TO-DO ITEM: Express the lines below as a Markdown table with the columns "Index" and "Text", numbering each row and leaving out blank lines.

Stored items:
——————————
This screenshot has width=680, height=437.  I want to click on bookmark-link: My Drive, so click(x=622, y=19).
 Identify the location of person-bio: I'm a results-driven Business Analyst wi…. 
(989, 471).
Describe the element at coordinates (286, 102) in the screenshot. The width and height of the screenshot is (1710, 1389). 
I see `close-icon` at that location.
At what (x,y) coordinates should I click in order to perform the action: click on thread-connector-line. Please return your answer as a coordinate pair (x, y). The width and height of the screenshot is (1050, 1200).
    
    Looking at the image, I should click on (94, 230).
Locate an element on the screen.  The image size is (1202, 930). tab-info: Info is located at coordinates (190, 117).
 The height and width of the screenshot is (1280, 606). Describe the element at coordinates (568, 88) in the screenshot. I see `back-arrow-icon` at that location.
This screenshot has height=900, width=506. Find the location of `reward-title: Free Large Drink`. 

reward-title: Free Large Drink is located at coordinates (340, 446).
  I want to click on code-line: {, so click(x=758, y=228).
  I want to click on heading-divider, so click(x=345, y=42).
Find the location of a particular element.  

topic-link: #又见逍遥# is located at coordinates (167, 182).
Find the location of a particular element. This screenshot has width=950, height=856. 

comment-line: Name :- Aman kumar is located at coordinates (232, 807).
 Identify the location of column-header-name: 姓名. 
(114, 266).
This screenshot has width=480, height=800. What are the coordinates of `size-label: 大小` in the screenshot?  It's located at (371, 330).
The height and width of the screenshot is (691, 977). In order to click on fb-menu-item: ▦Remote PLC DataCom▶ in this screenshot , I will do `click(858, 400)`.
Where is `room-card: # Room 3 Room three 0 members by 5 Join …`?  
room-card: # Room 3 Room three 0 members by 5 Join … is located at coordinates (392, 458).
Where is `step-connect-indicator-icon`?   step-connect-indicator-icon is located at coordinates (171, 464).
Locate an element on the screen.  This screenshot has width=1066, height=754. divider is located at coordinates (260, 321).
——————————
SOLUTION TO THE PROBLEM:
| Index | Text |
|---|---|
| 1 | This screenshot has width=680, height=437.  I want to click on bookmark-link: My Drive, so click(x=622, y=19). |
| 2 |  Identify the location of person-bio: I'm a results-driven Business Analyst wi….  |
| 3 | (989, 471). |
| 4 | Describe the element at coordinates (286, 102) in the screenshot. The width and height of the screenshot is (1710, 1389).  |
| 5 | I see `close-icon` at that location. |
| 6 | At what (x,y) coordinates should I click in order to perform the action: click on thread-connector-line. Please return your answer as a coordinate pair (x, y). The width and height of the screenshot is (1050, 1200). |
| 7 |     Looking at the image, I should click on (94, 230). |
| 8 | Locate an element on the screen.  The image size is (1202, 930). tab-info: Info is located at coordinates (190, 117). |
| 9 |  The height and width of the screenshot is (1280, 606). Describe the element at coordinates (568, 88) in the screenshot. I see `back-arrow-icon` at that location. |
| 10 | This screenshot has height=900, width=506. Find the location of `reward-title: Free Large Drink`.  |
| 11 | reward-title: Free Large Drink is located at coordinates (340, 446). |
| 12 |   I want to click on code-line: {, so click(x=758, y=228). |
| 13 |   I want to click on heading-divider, so click(x=345, y=42). |
| 14 | Find the location of a particular element.   |
| 15 | topic-link: #又见逍遥# is located at coordinates (167, 182). |
| 16 | Find the location of a particular element. This screenshot has width=950, height=856.  |
| 17 | comment-line: Name :- Aman kumar is located at coordinates (232, 807). |
| 18 |  Identify the location of column-header-name: 姓名.  |
| 19 | (114, 266). |
| 20 | This screenshot has width=480, height=800. What are the coordinates of `size-label: 大小` in the screenshot?  It's located at (371, 330). |
| 21 | The height and width of the screenshot is (691, 977). In order to click on fb-menu-item: ▦Remote PLC DataCom▶ in this screenshot , I will do `click(858, 400)`. |
| 22 | Where is `room-card: # Room 3 Room three 0 members by 5 Join …`?   |
| 23 | room-card: # Room 3 Room three 0 members by 5 Join … is located at coordinates (392, 458). |
| 24 | Where is `step-connect-indicator-icon`?   step-connect-indicator-icon is located at coordinates (171, 464). |
| 25 | Locate an element on the screen.  This screenshot has width=1066, height=754. divider is located at coordinates (260, 321). |